**WRITTEN REQUEST**:
Render each line of the data below as a Markdown table with two columns, Row and Line. Number the rows and leave out blank lines.

Rows of pointing data:

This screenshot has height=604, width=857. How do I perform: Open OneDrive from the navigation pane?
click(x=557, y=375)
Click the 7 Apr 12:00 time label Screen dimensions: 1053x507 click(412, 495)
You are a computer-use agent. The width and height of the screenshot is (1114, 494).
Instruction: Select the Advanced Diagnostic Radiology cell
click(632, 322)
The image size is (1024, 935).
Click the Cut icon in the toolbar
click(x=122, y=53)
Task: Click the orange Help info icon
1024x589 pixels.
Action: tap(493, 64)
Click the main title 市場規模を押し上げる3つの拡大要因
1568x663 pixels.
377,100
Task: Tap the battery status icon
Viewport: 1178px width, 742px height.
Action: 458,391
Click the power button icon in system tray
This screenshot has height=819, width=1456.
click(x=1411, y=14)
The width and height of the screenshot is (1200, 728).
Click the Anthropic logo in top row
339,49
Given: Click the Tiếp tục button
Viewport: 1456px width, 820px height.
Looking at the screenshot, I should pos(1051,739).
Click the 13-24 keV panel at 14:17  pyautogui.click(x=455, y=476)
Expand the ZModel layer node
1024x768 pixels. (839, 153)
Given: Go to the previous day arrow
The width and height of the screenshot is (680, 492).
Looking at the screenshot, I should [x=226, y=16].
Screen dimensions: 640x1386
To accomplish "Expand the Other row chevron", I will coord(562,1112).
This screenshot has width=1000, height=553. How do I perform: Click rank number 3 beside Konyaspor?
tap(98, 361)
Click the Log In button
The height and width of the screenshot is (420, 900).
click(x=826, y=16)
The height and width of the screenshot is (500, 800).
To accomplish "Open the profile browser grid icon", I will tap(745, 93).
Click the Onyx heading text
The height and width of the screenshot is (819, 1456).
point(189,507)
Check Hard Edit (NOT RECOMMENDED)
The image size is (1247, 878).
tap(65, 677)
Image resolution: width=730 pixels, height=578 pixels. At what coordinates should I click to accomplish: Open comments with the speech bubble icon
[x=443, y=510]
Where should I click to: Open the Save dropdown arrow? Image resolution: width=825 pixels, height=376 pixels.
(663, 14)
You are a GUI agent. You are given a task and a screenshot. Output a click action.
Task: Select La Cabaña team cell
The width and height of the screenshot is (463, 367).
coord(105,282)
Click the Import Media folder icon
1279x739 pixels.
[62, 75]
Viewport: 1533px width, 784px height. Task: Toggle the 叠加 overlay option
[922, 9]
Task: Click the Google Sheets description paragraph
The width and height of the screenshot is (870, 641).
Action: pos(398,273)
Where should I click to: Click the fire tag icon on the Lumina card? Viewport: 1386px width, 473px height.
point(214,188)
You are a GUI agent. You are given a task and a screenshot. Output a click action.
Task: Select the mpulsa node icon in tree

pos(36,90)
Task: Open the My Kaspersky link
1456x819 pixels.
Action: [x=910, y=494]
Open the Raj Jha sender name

**EXERCISE OUTPUT**:
| Row | Line |
|---|---|
| 1 | This screenshot has height=604, width=857. How do I perform: Open OneDrive from the navigation pane? |
| 2 | click(x=557, y=375) |
| 3 | Click the 7 Apr 12:00 time label Screen dimensions: 1053x507 click(412, 495) |
| 4 | You are a computer-use agent. The width and height of the screenshot is (1114, 494). |
| 5 | Instruction: Select the Advanced Diagnostic Radiology cell |
| 6 | click(632, 322) |
| 7 | The image size is (1024, 935). |
| 8 | Click the Cut icon in the toolbar |
| 9 | click(x=122, y=53) |
| 10 | Task: Click the orange Help info icon |
| 11 | 1024x589 pixels. |
| 12 | Action: tap(493, 64) |
| 13 | Click the main title 市場規模を押し上げる3つの拡大要因 |
| 14 | 1568x663 pixels. |
| 15 | 377,100 |
| 16 | Task: Tap the battery status icon |
| 17 | Viewport: 1178px width, 742px height. |
| 18 | Action: 458,391 |
| 19 | Click the power button icon in system tray |
| 20 | This screenshot has height=819, width=1456. |
| 21 | click(x=1411, y=14) |
| 22 | The width and height of the screenshot is (1200, 728). |
| 23 | Click the Anthropic logo in top row |
| 24 | 339,49 |
| 25 | Given: Click the Tiếp tục button |
| 26 | Viewport: 1456px width, 820px height. |
| 27 | Looking at the screenshot, I should pos(1051,739). |
| 28 | Click the 13-24 keV panel at 14:17  pyautogui.click(x=455, y=476) |
| 29 | Expand the ZModel layer node |
| 30 | 1024x768 pixels. (839, 153) |
| 31 | Given: Go to the previous day arrow |
| 32 | The width and height of the screenshot is (680, 492). |
| 33 | Looking at the screenshot, I should [x=226, y=16]. |
| 34 | Screen dimensions: 640x1386 |
| 35 | To accomplish "Expand the Other row chevron", I will coord(562,1112). |
| 36 | This screenshot has width=1000, height=553. How do I perform: Click rank number 3 beside Konyaspor? |
| 37 | tap(98, 361) |
| 38 | Click the Log In button |
| 39 | The height and width of the screenshot is (420, 900). |
| 40 | click(x=826, y=16) |
| 41 | The height and width of the screenshot is (500, 800). |
| 42 | To accomplish "Open the profile browser grid icon", I will tap(745, 93). |
| 43 | Click the Onyx heading text |
| 44 | The height and width of the screenshot is (819, 1456). |
| 45 | point(189,507) |
| 46 | Check Hard Edit (NOT RECOMMENDED) |
| 47 | The image size is (1247, 878). |
| 48 | tap(65, 677) |
| 49 | Image resolution: width=730 pixels, height=578 pixels. At what coordinates should I click to accomplish: Open comments with the speech bubble icon |
| 50 | [x=443, y=510] |
| 51 | Where should I click to: Open the Save dropdown arrow? Image resolution: width=825 pixels, height=376 pixels. |
| 52 | (663, 14) |
| 53 | You are a GUI agent. You are given a task and a screenshot. Output a click action. |
| 54 | Task: Select La Cabaña team cell |
| 55 | The width and height of the screenshot is (463, 367). |
| 56 | coord(105,282) |
| 57 | Click the Import Media folder icon |
| 58 | 1279x739 pixels. |
| 59 | [62, 75] |
| 60 | Viewport: 1533px width, 784px height. Task: Toggle the 叠加 overlay option |
| 61 | [922, 9] |
| 62 | Task: Click the Google Sheets description paragraph |
| 63 | The width and height of the screenshot is (870, 641). |
| 64 | Action: pos(398,273) |
| 65 | Where should I click to: Click the fire tag icon on the Lumina card? Viewport: 1386px width, 473px height. |
| 66 | point(214,188) |
| 67 | You are a GUI agent. You are given a task and a screenshot. Output a click action. |
| 68 | Task: Select the mpulsa node icon in tree |
| 69 | pos(36,90) |
| 70 | Task: Open the My Kaspersky link |
| 71 | 1456x819 pixels. |
| 72 | Action: [x=910, y=494] |
| 73 | Open the Raj Jha sender name |